If your operation falls under this category, you might be able to have other types of treatment whilst you’re waiting for surgery (for example, you may be able to have a colonic stent).
Priority level 3
A non-urgent operation that can be delayed for 10 to 12 weeks.
Can I still have chemotherapy, targeted or immunotherapy?
At the moment the coronavirus pandemic doesn’t mean that everyone will experience delays to their treatment. If any treatment needs to be delayed, clinicians will look at how urgently each patient needs to have treatment. They will use the following groups to help them make these decisions if required. Priority level 1 is seen as the most urgent and level 6 is the least urgent.
Priority level 1
Treatment aims to cure the cancer and is likely to have a high chance of success. It is likely to significantly increase the chance of success when given alongside other treatment, such as surgery.
Priority level 2
Treatment aims to cure the cancer and is likely have a moderate chance of success. It’s likely to offer a moderate chance of curing the cancer when given alongside other treatment, such as surgery.
Priority level 3
Treatment aims to cure the cancer but has a low chance of success. It is likely to offer a low chance of curing the cancer when given alongside other treatment, such as surgery. The treatment aims to prolong life, rather than cure the cancer. There is a high chance that the treatment could extend life by more than one year.
Priority level 4
Treatment aims to cure the cancer but has a very low chance of success. This includes additional treatment offered alongside, such as surgery. Treatment aims to prolong life, rather than cure the cancer. There is a moderate chance that the treatment could extend life by more than one year.
Priority level 5
There’s a high chance that the treatment could help control symptoms and improve quality of life, but is not likely to extend life by more than one year.
Priority level 6
There’s a moderate chance that the treatment could help control symptoms and improve quality of life, but is not likely to extend life by more than one year
Will my radiotherapy treatment be delayed?

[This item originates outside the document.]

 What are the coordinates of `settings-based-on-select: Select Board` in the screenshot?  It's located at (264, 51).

At the moment the coronavirus pandemic doesn’t mean that everyone will experience delays to their radiotherapy treatment. If any treatment needs to be delayed, clinicians will look at how urgently each patient needs to have treatment. They will use the following groups to help them make these decisions if required. Priority level 1 is seen as the most urgent and level 5 is the least urgent.
Priority level 1
High doses of radiotherapy (or a combination of chemotherapy and radiotherapy) is already being used to try and cure a fast growing cancer and there is no allowance for gaps between treatment.

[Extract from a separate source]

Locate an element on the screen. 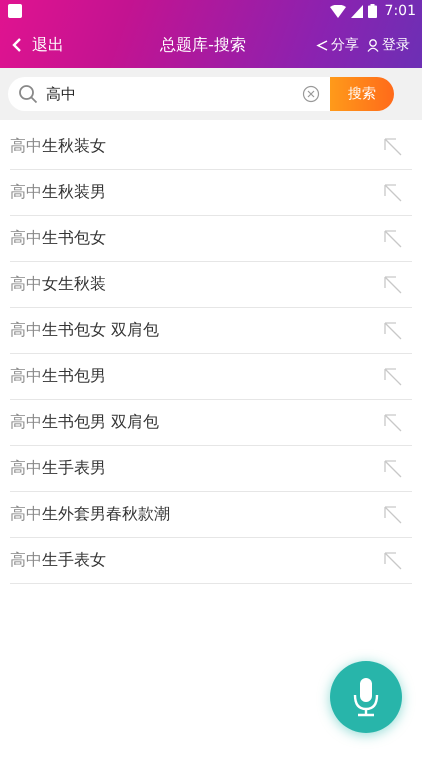  back-button: 退出 is located at coordinates (38, 45).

Radiotherapy is already being delivered from outside the body (external beam radiotherapy) and radiotherapy from inside the body (brachytherapy) is planned afterwards to treat a fast growing cancer.

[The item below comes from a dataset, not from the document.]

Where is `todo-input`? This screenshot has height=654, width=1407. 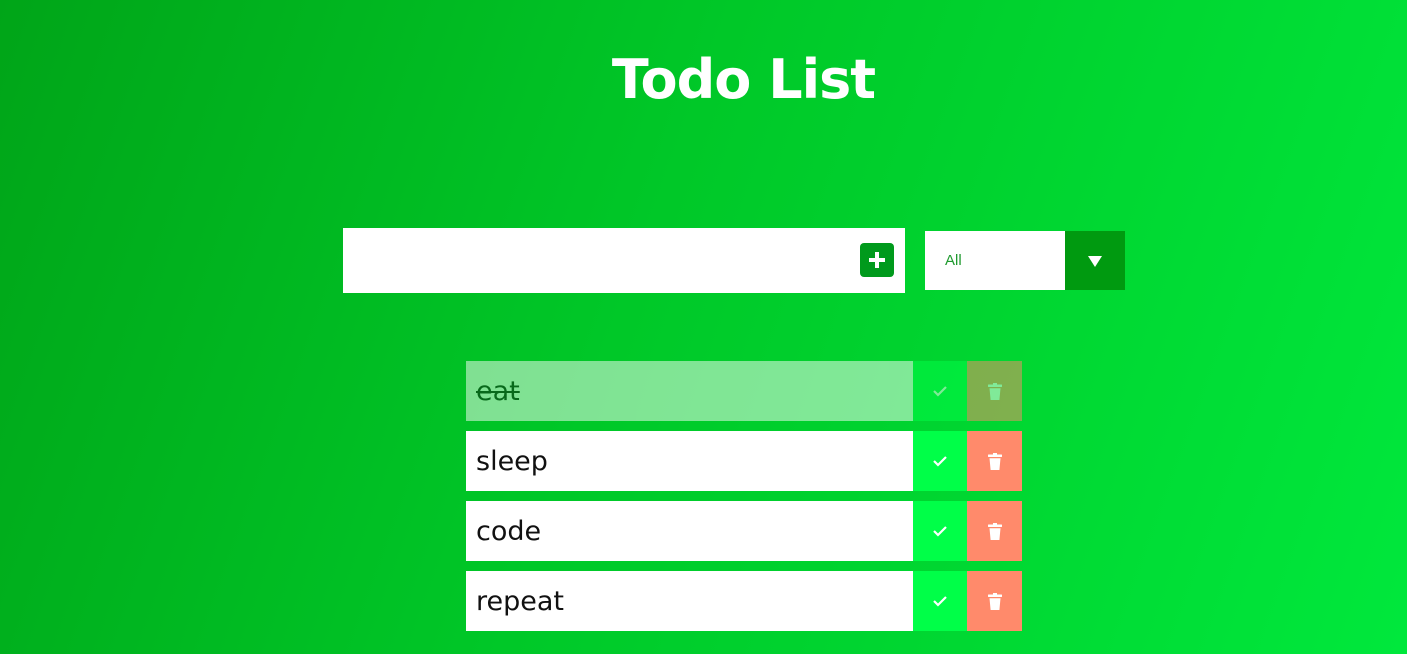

If radiotherapy hasn’t started yet, it may still go ahead if there is an urgent need to start it in line with current cancer waiting times.
Priority level 2
Radiotherapy is being used to treat patients whose cancer is putting pressure on their spinal cord (spinal cord compression).
Priority level 3
High doses of radiotherapy are being used as a first treatment to try and cure a less aggressive cancer. Radiotherapy is being given after surgery to try and destroy any cancer that still remains.
Priority level 4
Radiotherapy is being used to try and treat symptoms, improve quality of life or slow down growth of the cancer.
Priority level 5
Radiotherapy is being given after surgery and there is a low risk that the cancer will come back within 10 years.